**SOURCE RECORDS**:
- - -

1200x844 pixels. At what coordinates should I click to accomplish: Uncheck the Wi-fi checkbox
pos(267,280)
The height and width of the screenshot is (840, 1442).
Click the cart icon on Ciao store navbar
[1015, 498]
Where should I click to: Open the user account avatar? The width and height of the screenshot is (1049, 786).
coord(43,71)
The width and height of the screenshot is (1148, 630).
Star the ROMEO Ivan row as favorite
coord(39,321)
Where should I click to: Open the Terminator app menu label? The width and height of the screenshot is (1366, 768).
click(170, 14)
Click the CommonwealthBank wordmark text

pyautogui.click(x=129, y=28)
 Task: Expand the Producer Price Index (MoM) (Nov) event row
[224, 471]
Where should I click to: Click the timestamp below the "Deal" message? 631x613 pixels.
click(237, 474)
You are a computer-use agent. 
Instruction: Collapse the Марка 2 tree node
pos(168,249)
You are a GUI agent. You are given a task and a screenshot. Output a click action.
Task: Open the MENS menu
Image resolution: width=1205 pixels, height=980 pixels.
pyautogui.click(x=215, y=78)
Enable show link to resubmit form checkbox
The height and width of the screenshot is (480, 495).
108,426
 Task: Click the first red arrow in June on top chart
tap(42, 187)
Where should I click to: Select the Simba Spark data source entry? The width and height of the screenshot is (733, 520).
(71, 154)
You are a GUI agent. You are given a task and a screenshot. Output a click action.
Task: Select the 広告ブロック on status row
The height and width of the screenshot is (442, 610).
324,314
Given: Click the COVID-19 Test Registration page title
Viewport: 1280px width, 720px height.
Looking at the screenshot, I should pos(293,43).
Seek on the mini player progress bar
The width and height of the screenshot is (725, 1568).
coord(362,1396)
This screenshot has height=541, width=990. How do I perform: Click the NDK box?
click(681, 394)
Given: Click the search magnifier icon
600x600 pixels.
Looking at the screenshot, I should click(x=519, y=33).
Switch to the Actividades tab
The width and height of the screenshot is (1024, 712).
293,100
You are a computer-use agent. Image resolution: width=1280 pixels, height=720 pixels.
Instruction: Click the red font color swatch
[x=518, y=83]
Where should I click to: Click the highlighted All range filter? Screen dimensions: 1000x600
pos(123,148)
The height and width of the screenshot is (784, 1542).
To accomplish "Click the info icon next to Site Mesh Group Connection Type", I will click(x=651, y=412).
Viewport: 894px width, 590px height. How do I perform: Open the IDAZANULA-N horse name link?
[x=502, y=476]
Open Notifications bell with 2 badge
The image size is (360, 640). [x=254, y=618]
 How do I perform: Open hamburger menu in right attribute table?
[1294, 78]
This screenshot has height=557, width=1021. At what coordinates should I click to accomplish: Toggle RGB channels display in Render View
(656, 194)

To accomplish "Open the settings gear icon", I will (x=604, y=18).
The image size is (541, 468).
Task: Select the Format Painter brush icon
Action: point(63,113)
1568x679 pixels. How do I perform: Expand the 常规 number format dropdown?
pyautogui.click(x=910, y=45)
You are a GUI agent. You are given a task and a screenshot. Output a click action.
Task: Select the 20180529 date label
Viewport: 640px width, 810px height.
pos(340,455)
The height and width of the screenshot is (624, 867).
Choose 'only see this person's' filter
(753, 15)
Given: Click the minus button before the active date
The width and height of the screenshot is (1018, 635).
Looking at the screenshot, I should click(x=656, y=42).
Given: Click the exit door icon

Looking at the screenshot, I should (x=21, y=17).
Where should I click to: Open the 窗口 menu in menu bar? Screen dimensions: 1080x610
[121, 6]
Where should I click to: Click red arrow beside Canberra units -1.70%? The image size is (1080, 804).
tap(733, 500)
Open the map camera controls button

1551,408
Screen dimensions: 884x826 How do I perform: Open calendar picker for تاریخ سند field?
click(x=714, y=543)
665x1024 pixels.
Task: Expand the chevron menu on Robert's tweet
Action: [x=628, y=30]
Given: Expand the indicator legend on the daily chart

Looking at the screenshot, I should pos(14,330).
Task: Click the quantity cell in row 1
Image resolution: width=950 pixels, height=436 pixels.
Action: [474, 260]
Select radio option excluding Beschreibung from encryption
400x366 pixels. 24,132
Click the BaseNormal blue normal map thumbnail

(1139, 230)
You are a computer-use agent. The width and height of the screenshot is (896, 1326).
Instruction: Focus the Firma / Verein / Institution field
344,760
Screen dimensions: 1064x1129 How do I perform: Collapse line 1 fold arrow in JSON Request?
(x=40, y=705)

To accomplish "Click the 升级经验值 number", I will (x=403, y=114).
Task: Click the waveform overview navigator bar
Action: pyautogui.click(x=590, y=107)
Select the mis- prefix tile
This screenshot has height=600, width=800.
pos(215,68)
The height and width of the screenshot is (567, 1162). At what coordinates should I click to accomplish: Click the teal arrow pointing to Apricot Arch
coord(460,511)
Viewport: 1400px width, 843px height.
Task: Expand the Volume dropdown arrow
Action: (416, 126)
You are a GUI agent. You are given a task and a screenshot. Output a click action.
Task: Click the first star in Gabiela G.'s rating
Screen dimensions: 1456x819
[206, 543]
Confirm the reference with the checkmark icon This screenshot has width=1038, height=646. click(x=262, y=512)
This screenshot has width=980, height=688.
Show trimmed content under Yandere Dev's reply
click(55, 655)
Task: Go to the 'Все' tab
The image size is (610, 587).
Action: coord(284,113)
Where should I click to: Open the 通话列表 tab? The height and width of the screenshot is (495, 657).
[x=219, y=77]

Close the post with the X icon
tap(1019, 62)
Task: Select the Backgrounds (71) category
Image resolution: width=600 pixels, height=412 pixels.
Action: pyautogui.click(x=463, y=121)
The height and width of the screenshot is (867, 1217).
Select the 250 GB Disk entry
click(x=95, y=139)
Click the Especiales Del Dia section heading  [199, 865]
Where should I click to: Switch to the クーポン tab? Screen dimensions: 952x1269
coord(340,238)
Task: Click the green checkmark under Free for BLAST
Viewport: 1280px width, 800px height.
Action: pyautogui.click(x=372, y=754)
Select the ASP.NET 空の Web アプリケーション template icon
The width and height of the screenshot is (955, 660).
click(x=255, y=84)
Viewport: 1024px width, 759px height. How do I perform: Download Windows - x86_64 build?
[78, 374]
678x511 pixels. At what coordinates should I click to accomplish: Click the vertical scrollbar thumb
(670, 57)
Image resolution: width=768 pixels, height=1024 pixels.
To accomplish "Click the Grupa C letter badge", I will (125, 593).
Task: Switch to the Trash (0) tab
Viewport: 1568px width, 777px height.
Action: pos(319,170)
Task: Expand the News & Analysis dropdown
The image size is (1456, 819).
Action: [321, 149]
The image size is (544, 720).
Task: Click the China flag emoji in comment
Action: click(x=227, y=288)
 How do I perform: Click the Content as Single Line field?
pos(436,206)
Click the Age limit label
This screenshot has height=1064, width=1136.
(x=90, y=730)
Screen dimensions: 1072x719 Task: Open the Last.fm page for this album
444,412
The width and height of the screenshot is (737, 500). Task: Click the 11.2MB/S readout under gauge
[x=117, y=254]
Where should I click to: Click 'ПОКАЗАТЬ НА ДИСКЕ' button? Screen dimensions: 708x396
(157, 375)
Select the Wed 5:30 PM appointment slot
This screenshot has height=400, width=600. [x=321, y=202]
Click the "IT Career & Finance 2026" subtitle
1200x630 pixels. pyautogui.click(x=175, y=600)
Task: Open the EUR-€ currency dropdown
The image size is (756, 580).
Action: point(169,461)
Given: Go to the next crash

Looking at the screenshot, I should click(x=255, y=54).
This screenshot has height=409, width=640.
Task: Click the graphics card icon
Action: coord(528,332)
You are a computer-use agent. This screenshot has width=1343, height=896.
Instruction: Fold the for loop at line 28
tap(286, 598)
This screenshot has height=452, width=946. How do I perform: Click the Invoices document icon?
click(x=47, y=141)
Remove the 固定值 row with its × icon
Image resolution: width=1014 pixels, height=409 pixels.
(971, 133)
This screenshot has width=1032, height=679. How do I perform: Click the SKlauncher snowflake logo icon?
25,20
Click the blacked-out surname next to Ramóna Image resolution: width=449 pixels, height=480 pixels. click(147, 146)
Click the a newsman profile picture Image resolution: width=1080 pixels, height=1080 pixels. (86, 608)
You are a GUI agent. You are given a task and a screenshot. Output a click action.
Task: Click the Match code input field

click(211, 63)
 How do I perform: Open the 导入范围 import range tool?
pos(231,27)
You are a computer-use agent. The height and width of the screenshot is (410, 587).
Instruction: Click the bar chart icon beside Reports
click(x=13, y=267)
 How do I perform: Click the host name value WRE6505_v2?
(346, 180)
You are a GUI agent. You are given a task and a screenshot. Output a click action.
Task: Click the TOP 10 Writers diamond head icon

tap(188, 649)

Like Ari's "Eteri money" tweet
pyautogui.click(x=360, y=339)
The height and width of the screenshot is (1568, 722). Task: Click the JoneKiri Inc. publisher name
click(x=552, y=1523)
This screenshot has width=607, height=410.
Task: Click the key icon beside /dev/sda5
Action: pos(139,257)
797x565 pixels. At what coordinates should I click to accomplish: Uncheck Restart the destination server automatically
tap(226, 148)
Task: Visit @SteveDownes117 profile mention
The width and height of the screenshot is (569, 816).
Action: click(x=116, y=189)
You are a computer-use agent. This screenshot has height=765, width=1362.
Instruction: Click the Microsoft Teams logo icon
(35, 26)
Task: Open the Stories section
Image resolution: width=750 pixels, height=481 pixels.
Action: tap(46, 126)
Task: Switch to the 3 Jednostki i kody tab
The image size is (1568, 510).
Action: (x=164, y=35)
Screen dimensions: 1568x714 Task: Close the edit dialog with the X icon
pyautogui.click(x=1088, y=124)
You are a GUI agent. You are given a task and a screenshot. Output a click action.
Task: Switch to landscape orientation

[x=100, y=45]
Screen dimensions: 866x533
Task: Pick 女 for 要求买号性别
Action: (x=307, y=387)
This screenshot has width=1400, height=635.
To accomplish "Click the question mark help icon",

- - -

For this exercise, copy each line from the listing above that has the word "date".

**EXERCISE RESULT**:
Task: Select the 20180529 date label
Given: Click the minus button before the active date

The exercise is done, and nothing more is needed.